## AVAILABLE DATA:
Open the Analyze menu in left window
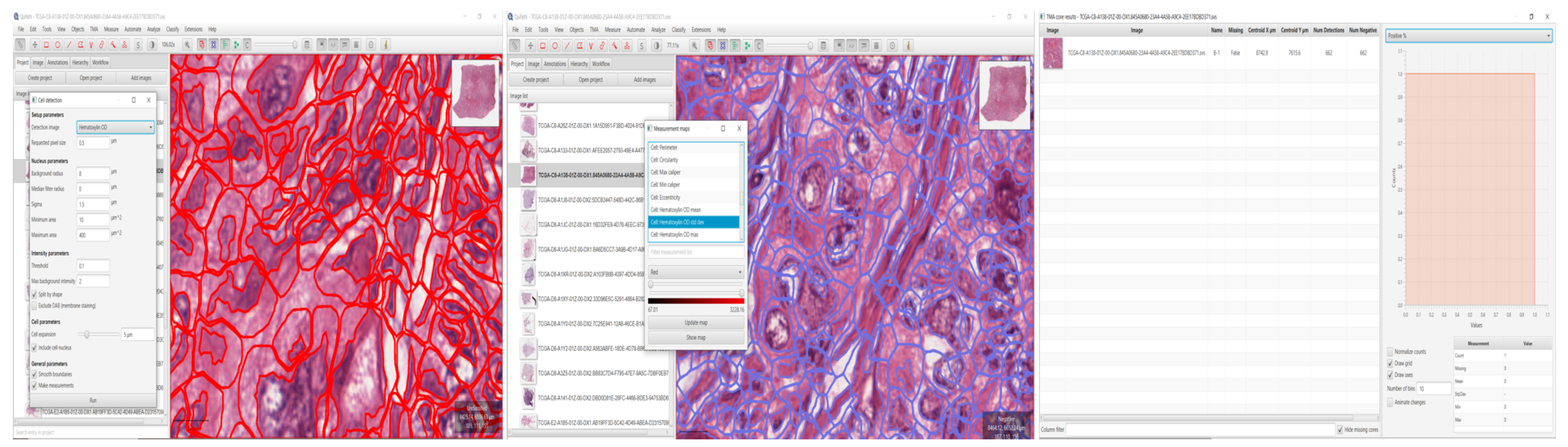Viewport: 1568px width, 447px height. pos(154,29)
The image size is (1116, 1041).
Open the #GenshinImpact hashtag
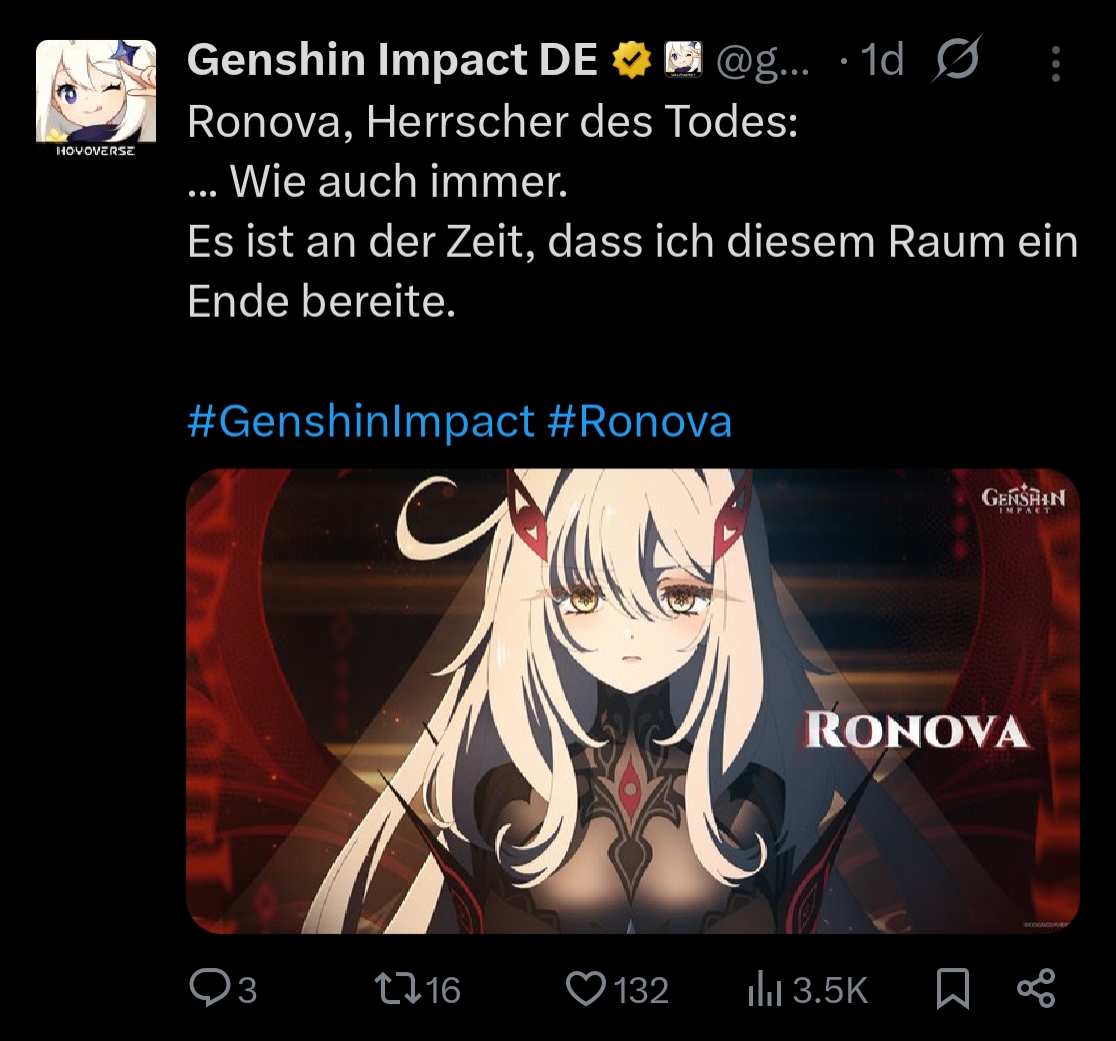[x=361, y=421]
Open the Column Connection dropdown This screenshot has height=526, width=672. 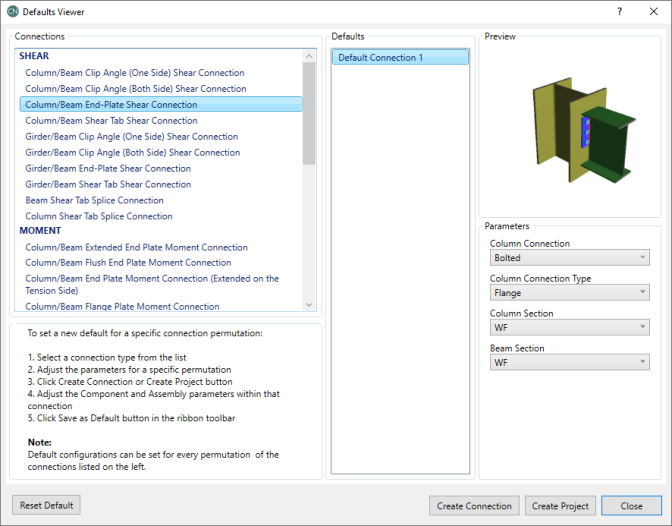[x=569, y=258]
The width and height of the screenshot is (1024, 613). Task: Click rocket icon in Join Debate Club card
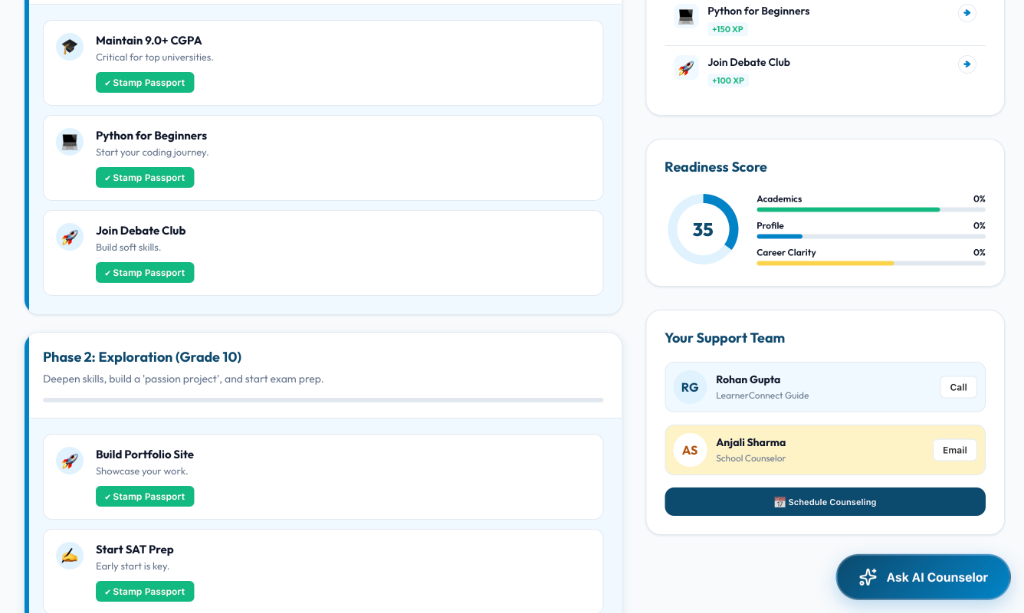[x=69, y=237]
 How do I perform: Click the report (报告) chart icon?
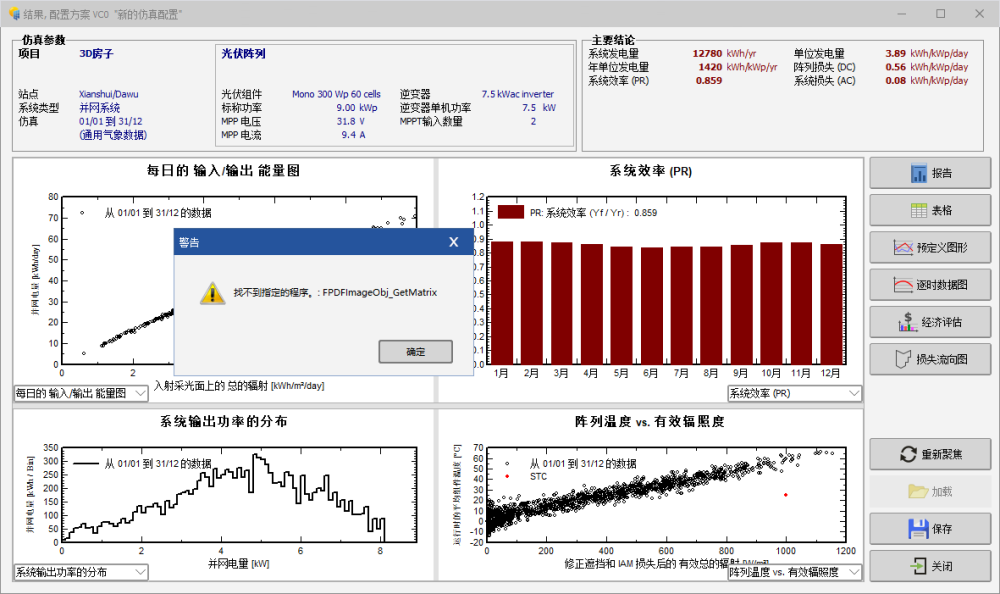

## INSTRUCTIONS FOR THE TASK:
After locating the line with "The width and" in the listing above, transcribe it and every line after it to the last, exactly, with no pictures.

## SOLUTION TO THIS PROBLEM:
The width and height of the screenshot is (1024, 613). Task: Click rocket icon in Join Debate Club card
[x=69, y=237]
 How do I perform: Click the report (报告) chart icon?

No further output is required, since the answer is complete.